Five people booked in Gonda for allegedly defrauding investors of ₹1.08 crore through monthly return promises and a digital coin scheme called TLC 2.0.

UP Police Probe ₹1.08 Crore Fraud Linked to Digital Coin Promises

The420 Web Correspondent
5 Min Read

Police in Uttar Pradesh’s Gonda district have registered a case against five people accused of defrauding seven investors of ₹1.08 crore. The scheme combined promises of monthly returns with a purported digital coin windfall. The FIR was filed at Karnailganj Police Station.

Investigators have now begun tracing bank accounts, digital transactions and call records to establish how widely the alleged network operated.

A Pitch Built on Monthly Returns and a Future Coin

According to the complaint, Rajneesh Roshan, a Lucknow resident, introduced the seven investors to a scheme built around a company called Vodvo. He promised monthly returns of 5 to 6 percent, along with an eventual windfall from a digital coin called TLC 2.0, which investors were told would someday be worth lakhs of rupees.

Investors were directed to deposit money into the account of Captor Money Solution Private Limited. He reportedly showed them online records listing Shilpi Singh and Deepak Kumar as the company’s directors.

The amounts involved varied sharply across the seven complainants. Baikunth Kumar alone deposited ₹54.60 lakh and Gufran ₹37 lakh, while smaller sums ranging from ₹2.10 lakh to ₹7 lakh came from the remaining investors, together totalling ₹1.08 crore.

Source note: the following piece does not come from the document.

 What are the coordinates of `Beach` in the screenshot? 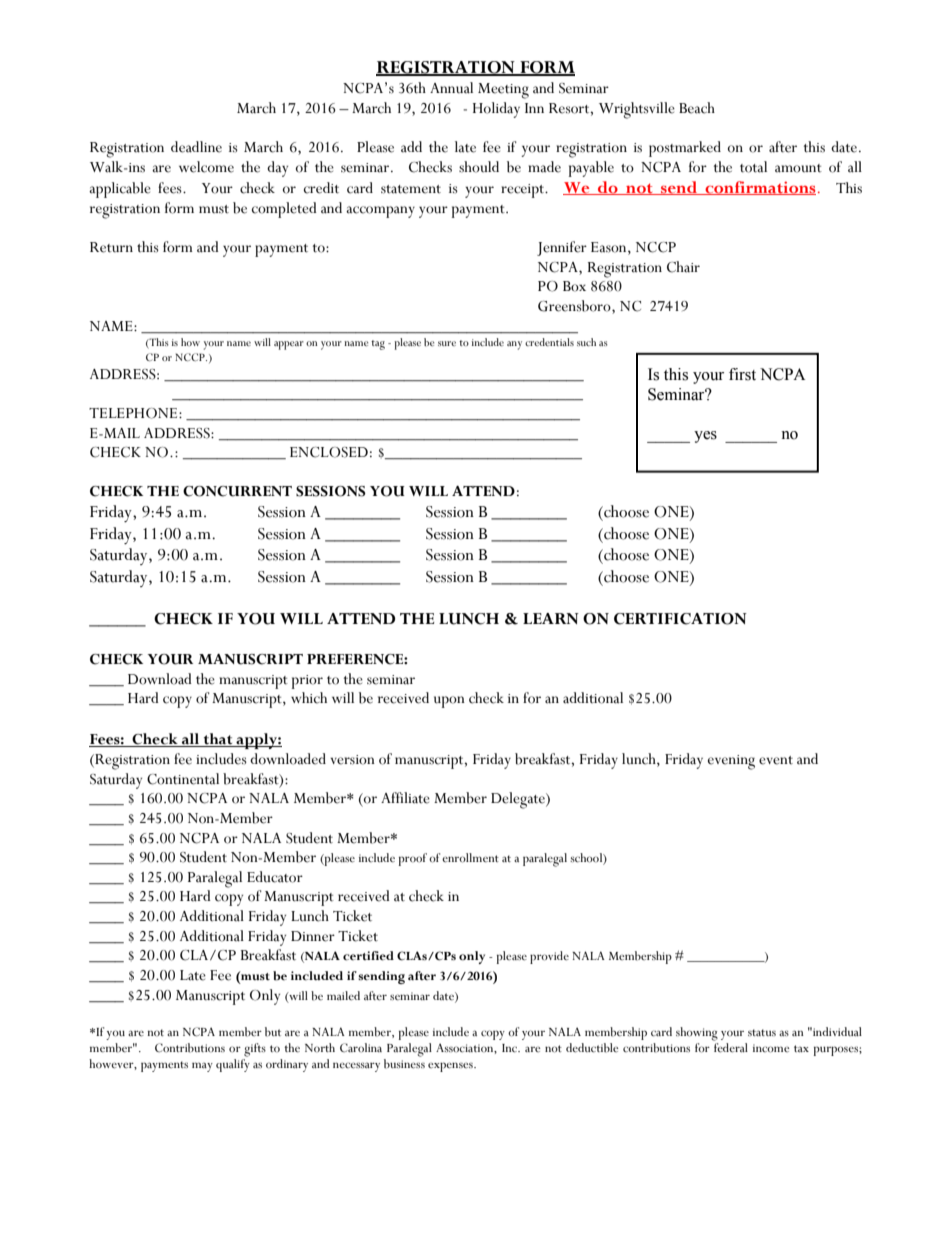 It's located at (697, 108).
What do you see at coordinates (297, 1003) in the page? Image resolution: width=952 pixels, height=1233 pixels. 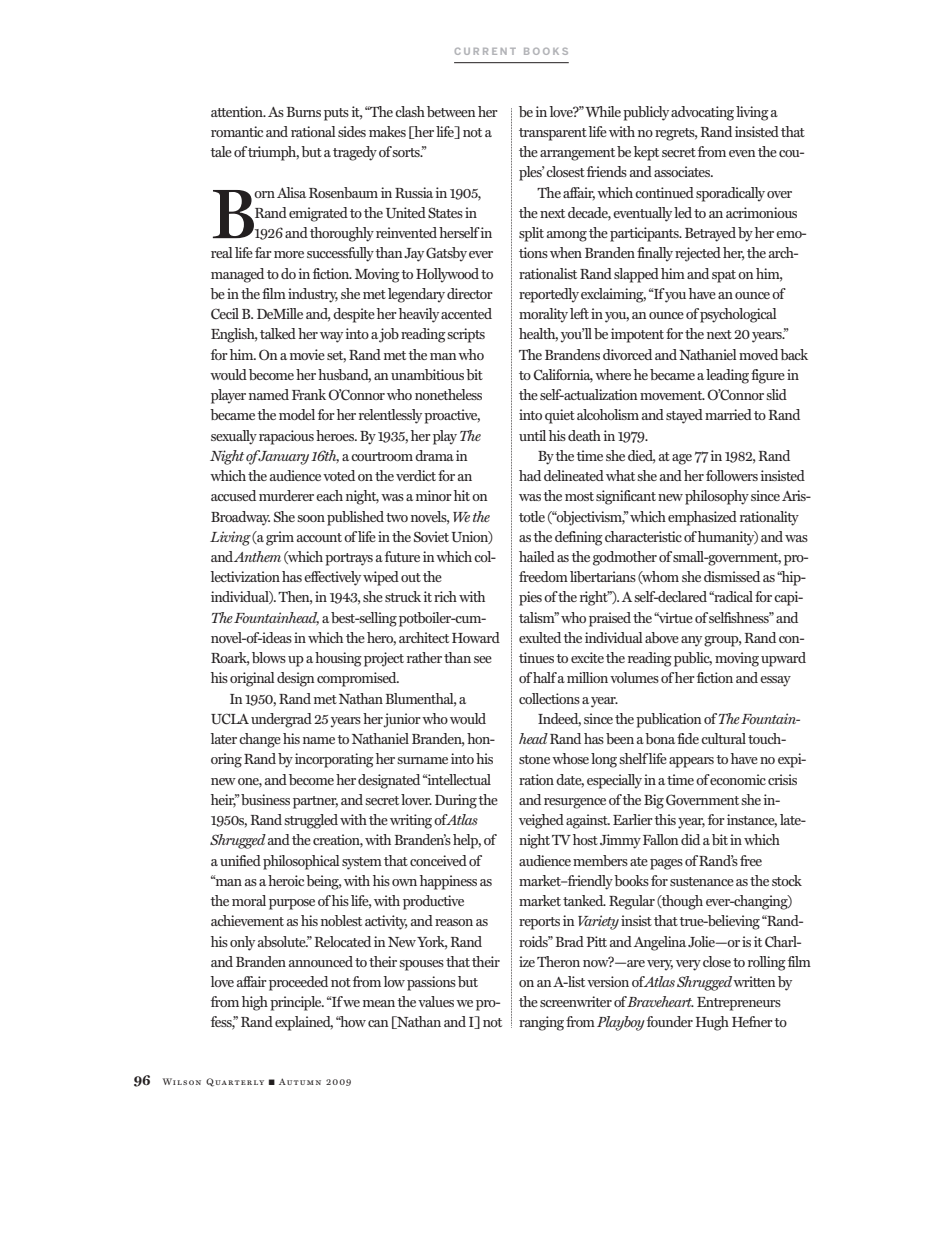 I see `principle` at bounding box center [297, 1003].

Police say the group initially received small interest payments, a pattern common to schemes designed to build confidence before the returns stop altogether. Payments eventually ceased, and those running the company stopped responding to calls, according to the complaint.

Investors further allege that Rajneesh Roshan warned that anyone pursuing the matter with Chauhan could face threats. Police are now examining this allegation alongside the financial evidence.

Trust Borrowed From a Local Reputation

Part of what allowed the scheme to gain traction, according to the complaint, was its proximity to a recognisable local figure. Investors say their confidence in the scheme grew because Shilpi Singh, listed as a company director, is the wife of Rahul Singh Chauhan, a local social worker.

This pattern recurs across many of India’s regional investment frauds. Schemes lean on an existing community reputation rather than any independent financial credential, substituting personal trust for the regulatory verification that a genuine investment vehicle would require.

A Coin With a Troubled National History

The TLC 2.0 name attached to this case is not new to Indian investigators. Coins branded Trillioner or TLC have surfaced repeatedly in a much larger, ongoing probe into a multi-level marketing and forex trading network that expanded into cryptocurrency. That larger network has drawn scrutiny from the Enforcement Directorate over alleged fund flows running into hundreds of crores, along with asset attachments under anti-money-laundering law.

Whether the Gonda case has any direct link to that larger network remains unconfirmed. But the recurrence of the same coin branding across unrelated regional complaints suggests a pattern: local operators borrowing the credibility of a nationally circulated crypto pitch to sell what is, at the ground level, a standard Ponzi-style promise of fixed monthly returns.

What Investigators Are Watching For

Police say the current investigation is examining bank statements, mobile call records, digital transaction logs and company documents. The goal is to trace how the ₹1.08 crore moved and whether additional investors were targeted through the same network.

Officials have also indicated the probe may widen if evidence emerges connecting the scheme to overseas fund transfers or international financial networks. This possibility is consistent with the offshore routing seen in comparable forex and crypto-linked fraud cases elsewhere in the state.

For now, the allegations remain under investigation, with no conclusions yet reached. The case adds to a growing list of Uttar Pradesh prosecutions in which digital coin schemes, dressed in the language of high-tech finance, have collapsed into conventional Ponzi structures once new investor money stopped flowing in.